> The task
Rewrite the Jenin shooting account, starting with "Dahleh says he" and going on through "help him up.", changing "taxi" to "car".

> Text block
____
Imad Abu Zahrah lay on his back on the dusty asphalt of Jenin's main street, bleeding to death from a hole in his right thigh. Israeli bullets cracked into the stone columns lining the avenue.

News photographer Said Dahleh, lightly wounded by Israeli fire, looked on from a side street where he had taken cover. He wanted to pull Abu Zahrah to safety, but stayed back because of sustained shooting.

Moments earlier the two Palestinians had been standing in the street together, watching an Israeli armored personnel carrier that had struck an electricity pole. Mr. Dahleh, wearing a white bulletproof vest marked "PRESS," took a picture of the APC.

Then Israeli soldiers in a nearby tank opened fire from a machine gun fixed to its turret, shooting at the ground in front of the journalists and over their heads. Both men were probably hit by ricochets. Only Dahleh survived.

The killing of Imad Abu Zahrah is partly a testament to the dangers of covering the Israeli-Palestinian conflict. But it isn't clear that Abu Zahrah was working as a journalist the day he was shot.

His life resonates for different reasons – for what it says about the difficulty of living anything near a normal life in the Palestinian territories. The Palestinian Authority stifled him. The conflict idled him, and finally, it killed him. His death resonates personally, because I worked with him once.

Lying in the street, Abu Zahrah pressed his hand into the wound to try to slow the bleeding. Several minutes later, he dragged himself around the corner, into the side street. People helped him and Dahleh take shelter in a stairwell.

Dahleh says he used his cellphone to call for an ambulance. Someone else contacted a taxi driver, who reached them first. As the taxi pulled up, other journalists arrived; they recorded what happened next on videotape.

Abu Zahrah staggers out of the stairwell, the right leg of his faded jeans sopping with blood, his sunglasses dangling from a cord around his neck. He stumbles down the last steps, falls to the ground, and then Dahleh and others help him up.

Abu Zahrah is a stocky man with a square jaw and receding, slicked-back hair. His face is dark with fear. Wide-eyed, he gets into the taxi without a word.
____
> Dataset
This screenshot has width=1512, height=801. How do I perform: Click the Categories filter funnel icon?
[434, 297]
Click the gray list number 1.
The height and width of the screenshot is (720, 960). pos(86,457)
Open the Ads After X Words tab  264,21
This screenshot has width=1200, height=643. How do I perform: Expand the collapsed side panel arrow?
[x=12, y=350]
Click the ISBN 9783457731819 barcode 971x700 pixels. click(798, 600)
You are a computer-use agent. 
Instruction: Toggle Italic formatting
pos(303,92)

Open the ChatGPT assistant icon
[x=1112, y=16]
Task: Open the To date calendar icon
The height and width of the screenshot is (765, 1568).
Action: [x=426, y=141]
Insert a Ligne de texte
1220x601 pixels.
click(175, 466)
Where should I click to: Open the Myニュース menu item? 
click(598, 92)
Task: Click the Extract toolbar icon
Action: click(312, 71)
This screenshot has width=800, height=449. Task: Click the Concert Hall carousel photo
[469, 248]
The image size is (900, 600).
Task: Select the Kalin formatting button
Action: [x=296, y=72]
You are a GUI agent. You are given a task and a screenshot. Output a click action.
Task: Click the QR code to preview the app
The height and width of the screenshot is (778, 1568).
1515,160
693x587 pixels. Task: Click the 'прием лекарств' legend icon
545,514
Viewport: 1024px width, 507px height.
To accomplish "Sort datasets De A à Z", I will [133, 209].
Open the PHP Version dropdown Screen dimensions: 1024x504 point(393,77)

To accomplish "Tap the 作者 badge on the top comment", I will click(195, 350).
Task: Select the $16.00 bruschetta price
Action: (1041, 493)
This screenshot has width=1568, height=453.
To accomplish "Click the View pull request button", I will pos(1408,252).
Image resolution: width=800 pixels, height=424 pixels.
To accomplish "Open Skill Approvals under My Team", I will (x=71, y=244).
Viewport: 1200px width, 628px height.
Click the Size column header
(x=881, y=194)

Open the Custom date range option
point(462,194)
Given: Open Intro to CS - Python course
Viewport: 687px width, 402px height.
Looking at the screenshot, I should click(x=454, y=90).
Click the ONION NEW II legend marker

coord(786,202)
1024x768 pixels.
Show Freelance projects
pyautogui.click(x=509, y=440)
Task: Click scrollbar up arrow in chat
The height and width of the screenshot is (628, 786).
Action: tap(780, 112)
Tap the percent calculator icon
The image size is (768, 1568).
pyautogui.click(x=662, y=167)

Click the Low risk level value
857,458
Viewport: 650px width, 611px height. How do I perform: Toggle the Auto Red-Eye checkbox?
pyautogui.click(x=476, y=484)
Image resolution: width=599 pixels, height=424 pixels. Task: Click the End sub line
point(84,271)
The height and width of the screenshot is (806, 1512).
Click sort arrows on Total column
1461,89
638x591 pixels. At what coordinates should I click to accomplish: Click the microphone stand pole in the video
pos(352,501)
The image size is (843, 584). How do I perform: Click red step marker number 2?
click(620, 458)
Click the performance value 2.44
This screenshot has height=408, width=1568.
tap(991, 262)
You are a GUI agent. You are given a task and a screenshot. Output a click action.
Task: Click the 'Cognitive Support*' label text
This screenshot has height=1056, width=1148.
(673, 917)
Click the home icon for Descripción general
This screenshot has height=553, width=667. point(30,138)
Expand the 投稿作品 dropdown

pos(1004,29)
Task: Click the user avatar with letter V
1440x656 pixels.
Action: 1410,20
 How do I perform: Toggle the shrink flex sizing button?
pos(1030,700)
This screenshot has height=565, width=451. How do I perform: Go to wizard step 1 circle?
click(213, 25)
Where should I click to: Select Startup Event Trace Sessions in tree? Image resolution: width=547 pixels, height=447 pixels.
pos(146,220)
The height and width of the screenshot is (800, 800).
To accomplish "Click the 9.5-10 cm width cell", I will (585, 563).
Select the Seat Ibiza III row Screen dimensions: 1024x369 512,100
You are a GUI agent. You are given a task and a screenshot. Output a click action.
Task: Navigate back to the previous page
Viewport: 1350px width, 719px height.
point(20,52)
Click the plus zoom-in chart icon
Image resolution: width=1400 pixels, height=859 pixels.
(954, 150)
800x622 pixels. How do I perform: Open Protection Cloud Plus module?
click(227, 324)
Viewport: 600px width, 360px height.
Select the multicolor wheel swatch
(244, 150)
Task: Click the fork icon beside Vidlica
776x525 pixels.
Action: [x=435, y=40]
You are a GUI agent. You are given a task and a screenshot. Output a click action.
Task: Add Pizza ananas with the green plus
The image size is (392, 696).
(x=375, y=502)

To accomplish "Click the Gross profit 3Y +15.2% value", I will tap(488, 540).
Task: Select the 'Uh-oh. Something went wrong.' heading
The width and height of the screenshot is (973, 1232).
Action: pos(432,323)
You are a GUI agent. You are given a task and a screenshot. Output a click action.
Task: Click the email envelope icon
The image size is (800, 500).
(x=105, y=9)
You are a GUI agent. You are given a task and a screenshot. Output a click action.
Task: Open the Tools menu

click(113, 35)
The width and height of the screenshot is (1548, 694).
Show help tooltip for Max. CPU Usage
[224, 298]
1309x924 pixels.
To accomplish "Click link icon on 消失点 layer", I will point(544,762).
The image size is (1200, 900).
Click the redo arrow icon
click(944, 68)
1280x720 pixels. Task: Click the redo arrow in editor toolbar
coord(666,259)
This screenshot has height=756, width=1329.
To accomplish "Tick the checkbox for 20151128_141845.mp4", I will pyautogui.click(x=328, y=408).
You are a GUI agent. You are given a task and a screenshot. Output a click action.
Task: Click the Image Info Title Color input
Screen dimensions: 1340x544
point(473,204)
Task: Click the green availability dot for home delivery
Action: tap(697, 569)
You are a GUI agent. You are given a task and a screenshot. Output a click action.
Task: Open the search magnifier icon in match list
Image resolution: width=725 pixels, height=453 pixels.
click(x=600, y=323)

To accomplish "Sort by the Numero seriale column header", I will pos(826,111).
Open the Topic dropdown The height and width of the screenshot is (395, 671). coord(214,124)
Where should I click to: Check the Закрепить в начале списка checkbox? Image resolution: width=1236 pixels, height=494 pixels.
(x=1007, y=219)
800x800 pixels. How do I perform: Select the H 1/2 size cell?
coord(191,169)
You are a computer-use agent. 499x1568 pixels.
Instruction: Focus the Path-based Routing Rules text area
____
> The answer
Dahleh says he used his cellphone to call for an ambulance. Someone else contacted a car driver, who reached them first. As the car pulled up, other journalists arrived; they recorded what happened next on videotape.

Abu Zahrah staggers out of the stairwell, the right leg of his faded jeans sopping with blood, his sunglasses dangling from a cord around his neck. He stumbles down the last steps, falls to the ground, and then Dahleh and others help him up.